**Task A**
Update the passage on transfer rule syntax from "(The names fs_triples, sem_triples" to "that follow it.", replacing "regression tests" with "validation checks" throughout that stretch.
**Task B**
Carry the passage on transfer rule syntax forward from its final sentence.

**Supplied passage**
______

The first thing that a grammar must do is declare which rule syntax it is assuming. This is specified by the first non-blank line in the rule file that has the comment "PRS (1.0)", which stands for Packed Rewrite Syntax Version 1.0. If the first non-blank line does not specify which version of the synatx to use, the system will assume that the old style prolog syntax is being used.
Once the version of the syntax has been specified, the grammar must be given a name. This allows the system to have multiple sets of rules, with different grammar names, loaded at one time. The rules are named at the top of the file by the statement
ruleset =.
It is also possible to use the older form of the declaration
grammar =.
(The names fs_triples, sem_triples and kr_triples are reserved to identify system-defined rules that map f-structures, semantic representations and KR representations, respectively, to a triples format used in running regression tests. You should not use these names unless you intend to alter the behavior of test suite comparisons). Note that this statement must be terminated by a period, as must the rules that follow it.
The first rule rewrites the English semantic predicate "sleep" as the French predicate "dormir". There are a number of things to notice about this rule. The first is that it contains variables. A variable is written as an atom that starts with a percent sign (%). Thus %X, %TA and %% from the rules provided above are all variables. Variables are used to match arguments, or parts of arguments, in transfer facts. Thus the rule pattern PRED(%X,sleep matches the transfer fact PRED(var(19), sleep), setting the variable %X to the value var(19). All other occurrences of the variable %X in the same rule will get instantiated to the value var(19) as a result of the match. (The scope of a variable is limited to a single rule: Occurrences of the same variable in different rules are not linked, and instantiating a variable in one rule will not affect any of the variables with the same name in other rules.)
The rule itself consists of a lefthand side, a rewrite arrow, and a righthand side. The lefthand side is a comma separated sequence of patterns that are intended to be matched against individual transfer facts. The rewrite arrow can be either ==> (obligatory rewrite) or ?=> (optional rewrite). For an obligatory rule, if all the patterns on the lefthand side can be matched against facts, then the (instantiated) patterns on the righthand side must be added to the set of transfer facts. For an optional rule, there is a choice: either apply the rule or not. This choice has the effect of forking the transfer rewriting process along two separate and independent paths. We will only consider the effects of optional rules when we discuss rules 3 and 4 from the example above.

______

**Data extract**
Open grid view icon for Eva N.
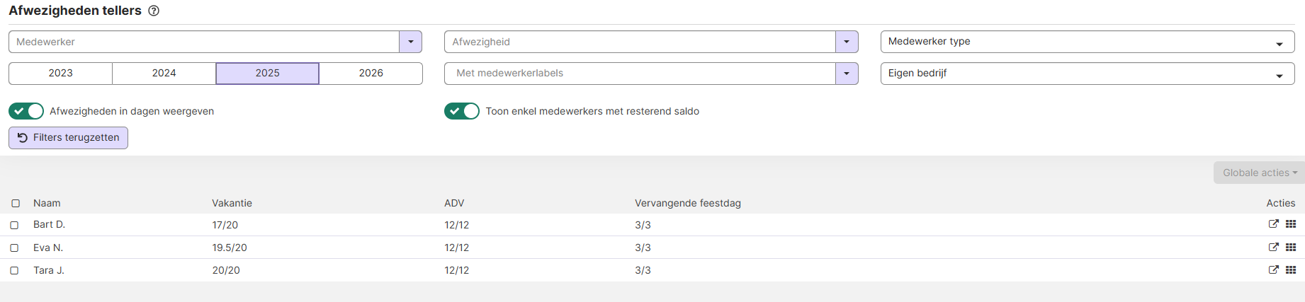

______

**Right answer A**
(The names fs_triples, sem_triples and kr_triples are reserved to identify system-defined rules that map f-structures, semantic representations and KR representations, respectively, to a triples format used in running validation checks. You should not use these names unless you intend to alter the behavior of test suite comparisons). Note that this statement must be terminated by a period, as must the rules that follow it.

**Right answer B**
To see how rule 1 operates, let us match the first pattern on the left hand side with the transfer fact PRED(var(19), sleep). This has the effect of instantiating the rest of the rule as shown (with the already matched pattern shown italicized)
PRED(%X, sleep), +VTYPE(%X, main) ==> PRED(%X,dormir)
PRED(var(19), sleep)
to give
PRED(var(19), sleep), +VTYPE(var(19), main) ==> PRED(var(19), dormir)
Note how all occurrences of %X are instantiated to var(19).
The second pattern on the lefthand side of rule 1 is now an exact match with the input fact VTYPE(var(19), main). The significance of the + sign preceding the pattern is as follows. Normally, when a fact matches a pattern on the lefthand side of a rule, that fact is "consumed" in the sense that it is removed from the set of transfer facts. (Or rather, it is removed once all the other patterns on the lefthand side have been successfully matched and the rule is applied.) Thus by matching the fact PRED(var(19), sleep) against the pattern in the rule, this facts is taken out of the input set of transfer facts. The + sign preceding a pattern means match against a fact, but don't consume it. That is, retain it in the set of transfer facts. So, after matching the second pattern, we have a complete match of the lefthand side, and know that application of the rule will remove PRED(var(19), sleep) but keep VTYPE(var(19), main) in the set of facts.
The righthand side of the matched rule now serves as an instruction to add a new transfer fact to the set of facts, PRED(var(19), dormir). Thus, if we look at the input facts affected by this rule
PRED(var(19), sleep), VTYPE(var(19), main)
we can see that after applying the rule the relevant output facts are
PRED(var(19), dormir), VTYPE(var(19), main)
That is, we have removed PRED(var(19), sleep) and replaced it by PRED(var(19),dormir).
The modified set of transfer facts obtained from running Rule 1 serves as input to Rule 2 (repeated below for convenience):
+TENSE(%X, pres), PROG(%X, %%) ==> 0.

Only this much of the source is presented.